Aktywność fizyczna mierzona krokami

Historia pomiarów aktywności fizycznej człowieka w kategoriach kroków/dzień rozpoczyna się od Leonarda da Vinci (1452-1519), który wynalazł krokomierz już w XV wieku [24]. Pierwszy komercyjny pedometr został wprowadzony na rynek w 1965 r. w Japonii pod nazwą “manpo-kei” [25, 26]. Nazwa “manpo” w języku japońskim oznacza 10,000 kroków i jest to zalecana liczba kroków, które należy zrobić każdego dnia dla dobrego zdrowia.

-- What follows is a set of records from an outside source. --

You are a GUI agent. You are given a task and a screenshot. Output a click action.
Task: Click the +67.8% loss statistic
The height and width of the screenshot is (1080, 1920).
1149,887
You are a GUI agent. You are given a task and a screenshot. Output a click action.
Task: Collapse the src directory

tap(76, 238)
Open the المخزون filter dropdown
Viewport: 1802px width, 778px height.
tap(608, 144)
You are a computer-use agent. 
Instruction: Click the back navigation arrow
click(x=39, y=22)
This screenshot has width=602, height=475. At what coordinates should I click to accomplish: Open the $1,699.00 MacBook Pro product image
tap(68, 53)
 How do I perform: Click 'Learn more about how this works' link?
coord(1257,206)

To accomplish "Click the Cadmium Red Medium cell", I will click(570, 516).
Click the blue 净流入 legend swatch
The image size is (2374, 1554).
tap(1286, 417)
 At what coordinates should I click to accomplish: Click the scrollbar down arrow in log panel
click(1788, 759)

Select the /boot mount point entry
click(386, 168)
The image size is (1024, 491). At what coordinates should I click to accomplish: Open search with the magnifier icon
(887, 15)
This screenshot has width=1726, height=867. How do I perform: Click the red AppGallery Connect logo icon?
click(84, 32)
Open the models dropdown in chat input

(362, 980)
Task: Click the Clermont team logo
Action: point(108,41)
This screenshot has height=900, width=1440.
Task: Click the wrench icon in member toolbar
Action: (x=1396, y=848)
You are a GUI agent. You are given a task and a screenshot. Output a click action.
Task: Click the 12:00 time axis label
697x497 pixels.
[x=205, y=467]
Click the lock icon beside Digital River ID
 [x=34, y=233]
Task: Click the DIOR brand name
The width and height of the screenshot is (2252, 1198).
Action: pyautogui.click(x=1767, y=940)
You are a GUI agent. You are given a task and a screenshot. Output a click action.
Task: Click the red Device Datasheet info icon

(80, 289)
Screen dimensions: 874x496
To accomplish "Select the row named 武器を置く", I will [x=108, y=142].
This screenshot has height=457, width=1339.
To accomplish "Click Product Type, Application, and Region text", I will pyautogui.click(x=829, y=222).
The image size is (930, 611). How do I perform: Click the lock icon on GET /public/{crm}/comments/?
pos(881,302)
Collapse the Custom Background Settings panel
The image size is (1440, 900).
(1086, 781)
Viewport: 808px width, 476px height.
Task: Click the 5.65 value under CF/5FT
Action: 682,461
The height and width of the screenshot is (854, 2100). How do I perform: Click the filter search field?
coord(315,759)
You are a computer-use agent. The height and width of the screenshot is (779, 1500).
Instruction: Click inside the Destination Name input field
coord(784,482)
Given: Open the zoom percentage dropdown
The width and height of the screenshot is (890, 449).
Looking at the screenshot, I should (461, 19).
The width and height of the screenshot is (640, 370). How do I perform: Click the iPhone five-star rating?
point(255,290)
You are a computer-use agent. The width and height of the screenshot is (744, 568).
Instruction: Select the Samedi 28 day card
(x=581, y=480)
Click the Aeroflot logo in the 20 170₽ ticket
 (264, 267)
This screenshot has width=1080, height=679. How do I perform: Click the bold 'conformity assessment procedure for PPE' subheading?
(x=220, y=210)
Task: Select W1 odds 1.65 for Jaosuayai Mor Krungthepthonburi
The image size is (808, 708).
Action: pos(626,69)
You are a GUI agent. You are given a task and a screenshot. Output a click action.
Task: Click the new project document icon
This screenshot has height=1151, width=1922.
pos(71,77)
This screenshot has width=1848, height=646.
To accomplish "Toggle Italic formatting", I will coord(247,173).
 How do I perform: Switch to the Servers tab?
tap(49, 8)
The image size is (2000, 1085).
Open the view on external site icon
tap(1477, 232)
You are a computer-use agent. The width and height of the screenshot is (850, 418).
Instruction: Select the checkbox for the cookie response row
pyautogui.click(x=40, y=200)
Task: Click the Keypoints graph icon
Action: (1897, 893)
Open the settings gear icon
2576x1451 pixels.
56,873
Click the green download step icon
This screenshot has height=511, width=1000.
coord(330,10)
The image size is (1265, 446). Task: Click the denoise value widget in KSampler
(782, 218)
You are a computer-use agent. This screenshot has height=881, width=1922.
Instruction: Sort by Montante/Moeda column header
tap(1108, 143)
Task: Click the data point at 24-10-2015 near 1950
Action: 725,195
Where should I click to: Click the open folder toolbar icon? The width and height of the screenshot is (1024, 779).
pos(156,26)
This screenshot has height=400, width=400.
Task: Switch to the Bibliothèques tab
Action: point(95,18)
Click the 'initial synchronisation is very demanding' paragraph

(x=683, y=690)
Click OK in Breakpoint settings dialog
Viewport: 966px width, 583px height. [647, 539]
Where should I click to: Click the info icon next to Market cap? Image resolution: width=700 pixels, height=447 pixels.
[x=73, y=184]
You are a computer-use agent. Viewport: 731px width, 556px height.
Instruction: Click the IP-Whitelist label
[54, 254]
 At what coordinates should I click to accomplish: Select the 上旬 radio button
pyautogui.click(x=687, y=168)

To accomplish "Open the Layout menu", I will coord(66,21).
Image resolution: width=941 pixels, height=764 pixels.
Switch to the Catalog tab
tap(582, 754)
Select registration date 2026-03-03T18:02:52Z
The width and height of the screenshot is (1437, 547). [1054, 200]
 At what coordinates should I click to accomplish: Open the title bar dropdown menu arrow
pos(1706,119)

Najnowsza koncepcja mierzenia ilości kroków, tzw. “stopniowanego wskaźnika kroków” (graduated step index), dla zdrowych dorosłych osób, została wprowadzona w 2004 przez Tudor-Locke i Bassett [27]. Użyteczność tego wskaźnika była następnie oceniana pod względem rozróżniania osób według wskaźnika masy ciała (BMI) [28] i wskaźnika odzwierciedlającego zwiększone ryzyko kardiometaboliczne [29]. Po tej ocenie, wskaźnik kroków został zweryfikowany w 2009 [30, 31], i poziom aktywności fizycznej mierzonej krokami wygląda następująco:

  • <2 500 kroków/dzień: podstawowa aktywność fizyczna
  • 2 500 – 4 999 kroków/dzień: ograniczona aktywność fizyczna
  • 5 000 – 7 499 kroków/dzień: niska aktywność fizyczna
  • 7 500 – 9 999 kroków/dzień: umiarkowana aktywność fizyczna
  • 10 000 – 12 499 kroków/dzień: aktywny fizycznie
  • ≥12 500 kroków/dzień: wysoce aktywny fizycznie

Aby aktywność fizyczna oparta na krokach była zgodna z istniejącymi, opartymi na dowodach naukowych, wskaźnikami aktywności fizycznej, kroki – pomimo zróżnicowania występującego między osobami –interpretuje i przelicza się następująco:

  • 5 000 kroków na dzień oznacza „siedzący trybu życia” [27, 30, 32].
  • chód o umiarkowanej intensywności to 100 kroków/minutę, albo 4,2 km/h [33-37].
  • poziom intensywnego chodu to >130 kroków/minutę, albo 6,4 km/h [27, 33, 35, 36, 38-40].

 

Wiesz już dlaczego 10 000 kroków dziennie?

Wystarczy, że zrobisz jeden dodatkowy krok, aby z osoby o umiarkowanej aktywności fizycznej stać się osobą fizycznie aktywną.